_INSTRUCTIONS FOR THE TASK_
From the line containing "Click the Administrator user profile icon" to the last line of the listing, transcribe exactly and add nothing else; keep both ends and omit pictures.

_PROVIDED DATA_
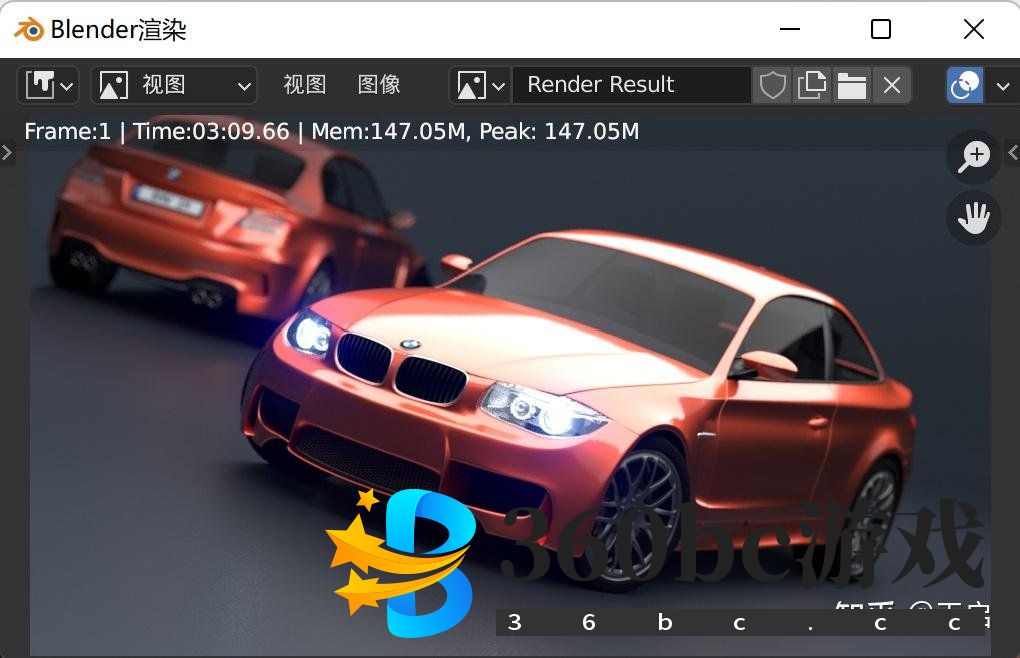Open the 图像 menu

point(378,85)
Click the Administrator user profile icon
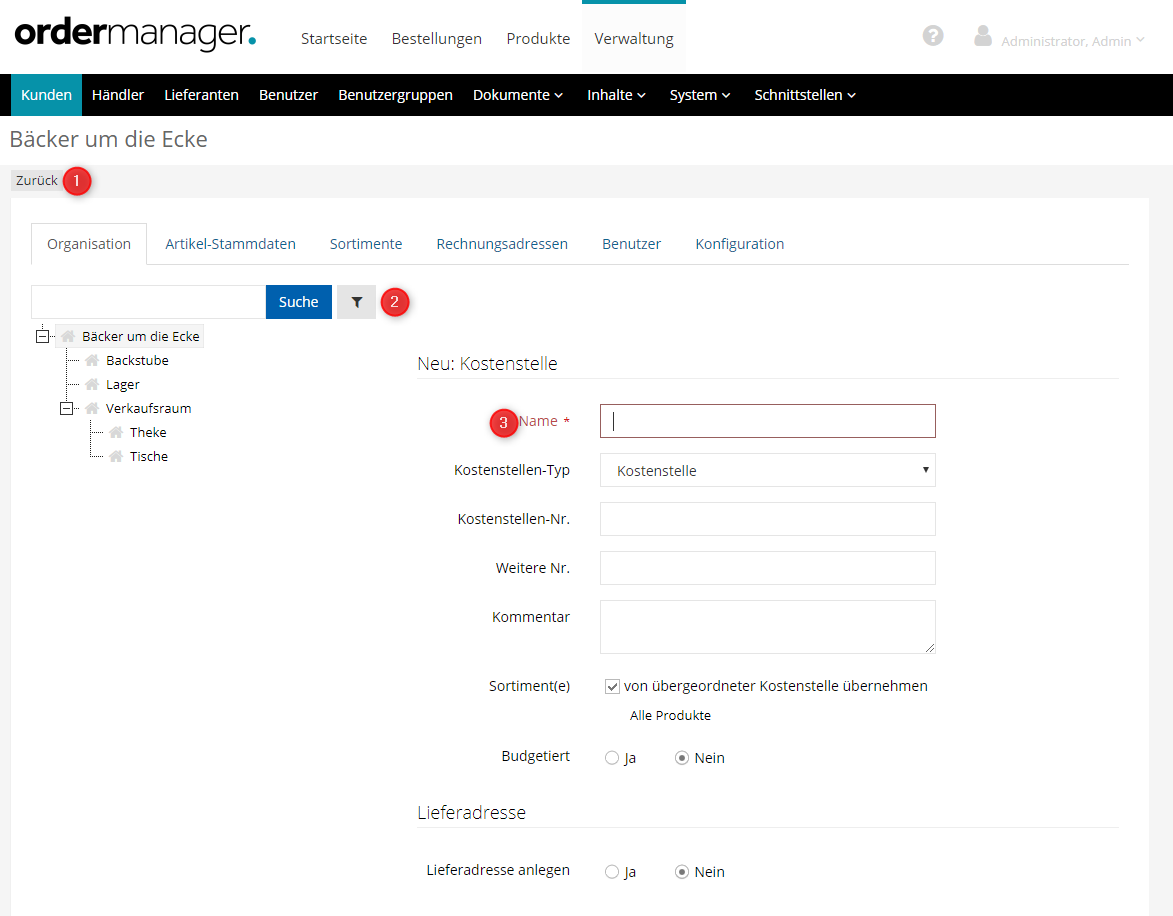The height and width of the screenshot is (916, 1173). (x=982, y=37)
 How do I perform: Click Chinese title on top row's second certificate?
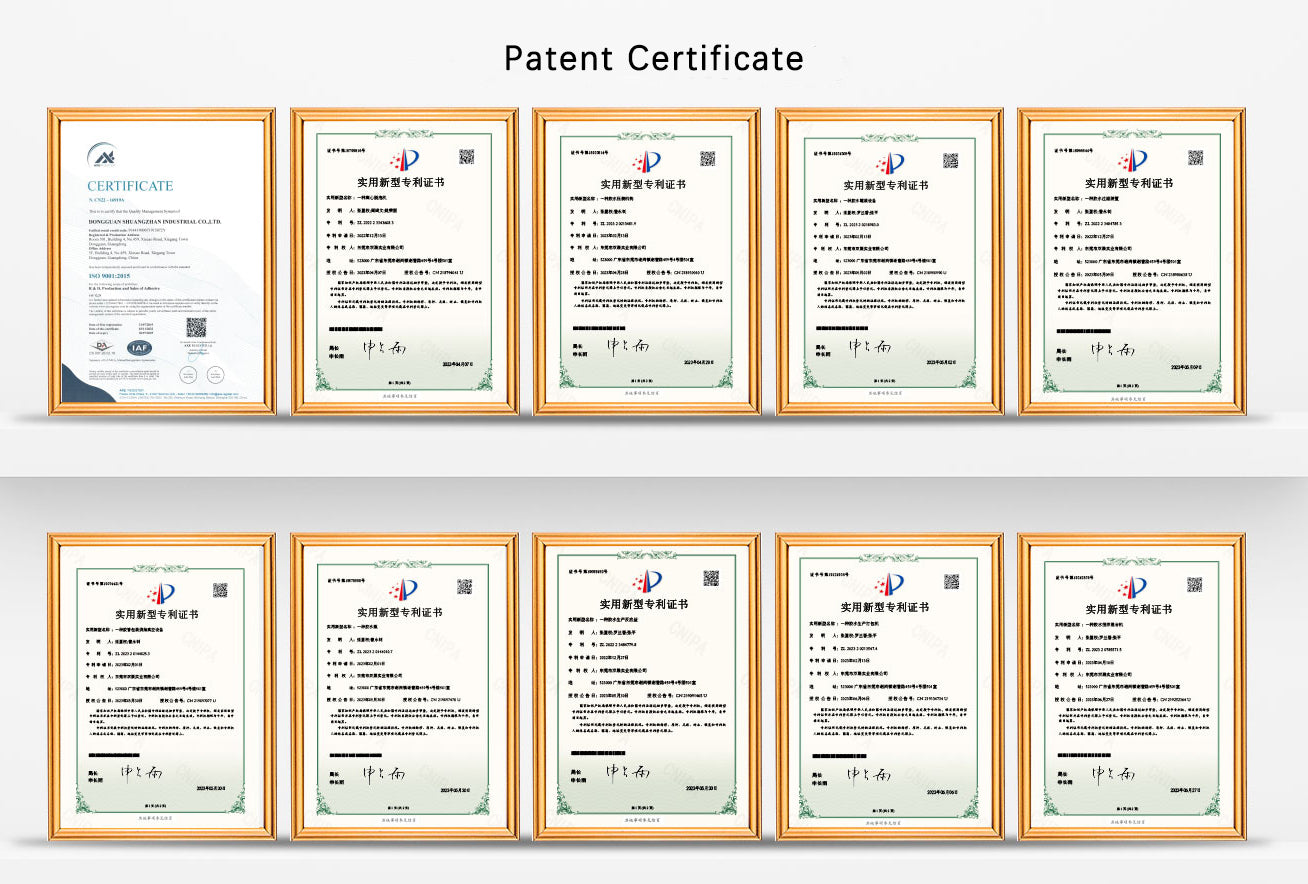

_OUTPUT FOR THIS EXERCISE_
Click the Administrator user profile icon
The height and width of the screenshot is (916, 1173). (x=982, y=37)
 How do I perform: Click Chinese title on top row's second certificate?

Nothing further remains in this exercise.